WHAT YOU WILL DO: Restate the listing below word for word; no pictures belong in the copy.

= = =

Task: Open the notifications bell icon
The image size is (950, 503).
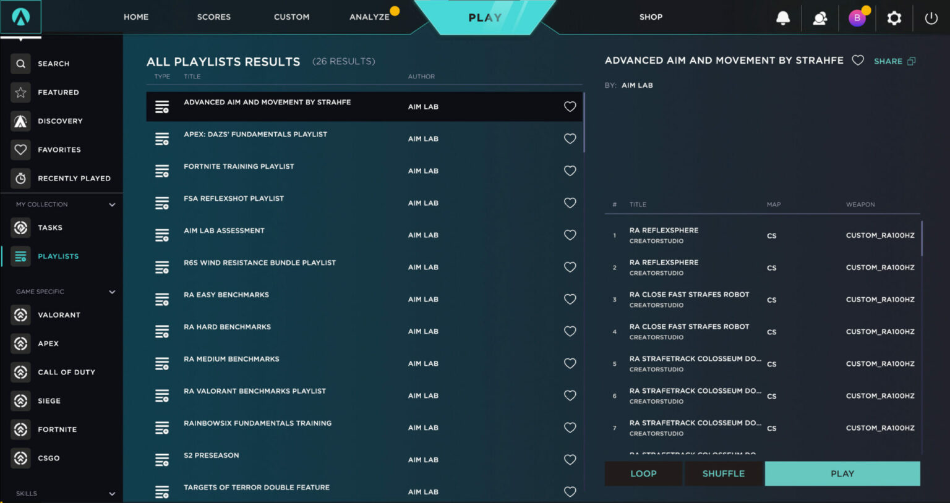Action: [x=782, y=17]
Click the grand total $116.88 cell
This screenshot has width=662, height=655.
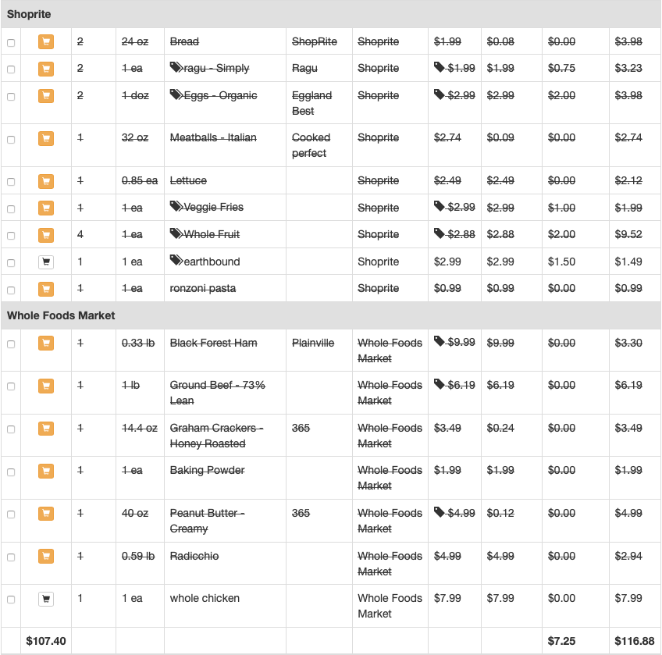[635, 641]
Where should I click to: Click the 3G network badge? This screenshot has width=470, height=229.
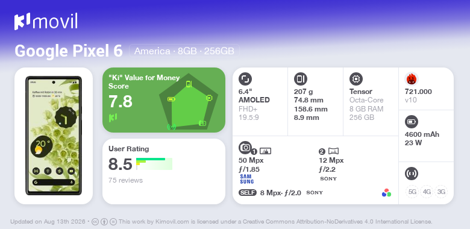coord(441,192)
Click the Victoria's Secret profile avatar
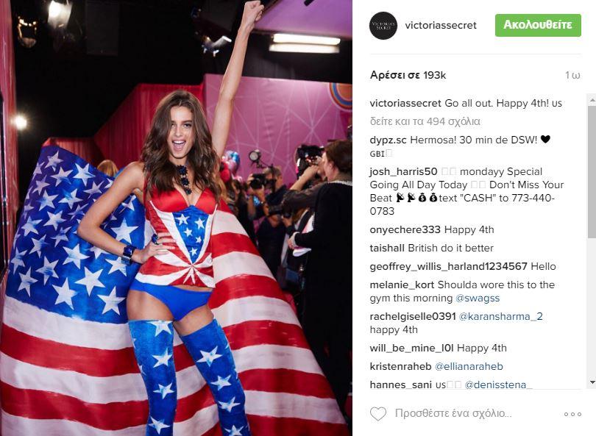596x436 pixels. coord(383,26)
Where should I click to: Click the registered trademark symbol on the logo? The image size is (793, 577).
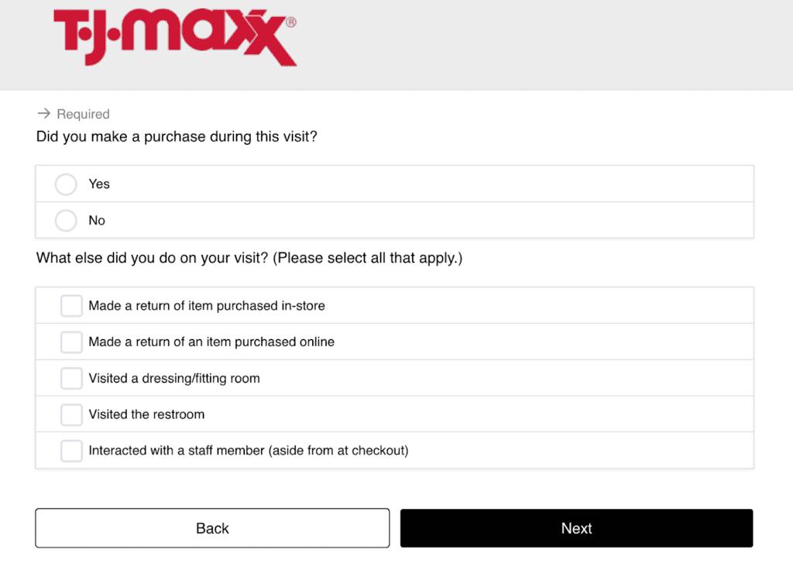pyautogui.click(x=290, y=23)
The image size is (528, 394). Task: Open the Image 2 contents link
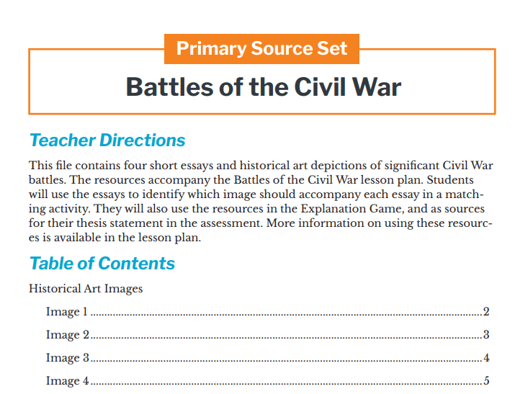68,335
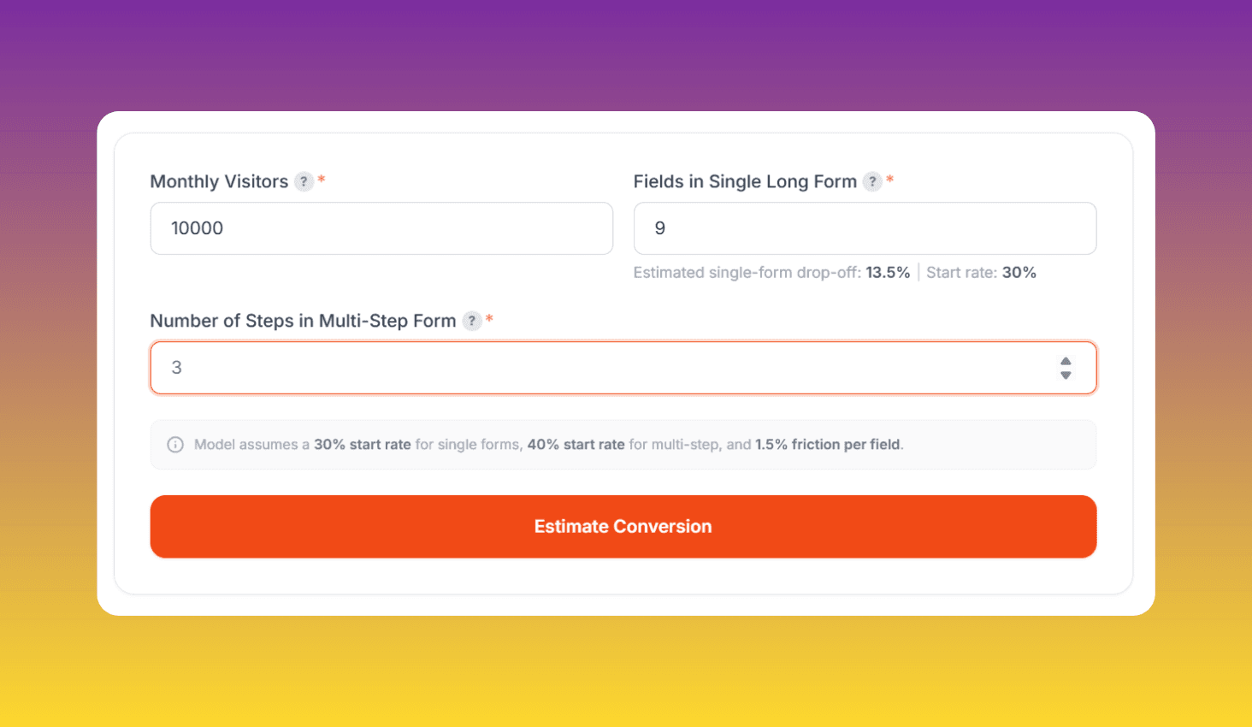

= = =

ANSWER FOR THE TASK:
Task: Open the notifications bell icon
The image size is (950, 503).
Action: [x=782, y=17]
Click the grand total $116.88 cell
This screenshot has width=662, height=655.
[635, 641]
Where should I click to: Click the 3G network badge? This screenshot has width=470, height=229.
coord(441,192)
Click the Victoria's Secret profile avatar
596x436 pixels. coord(383,26)
Where should I click to: Click the registered trademark symbol on the logo? The image size is (793, 577).
pyautogui.click(x=290, y=23)
The image size is (528, 394). Task: Open the Image 2 contents link
68,335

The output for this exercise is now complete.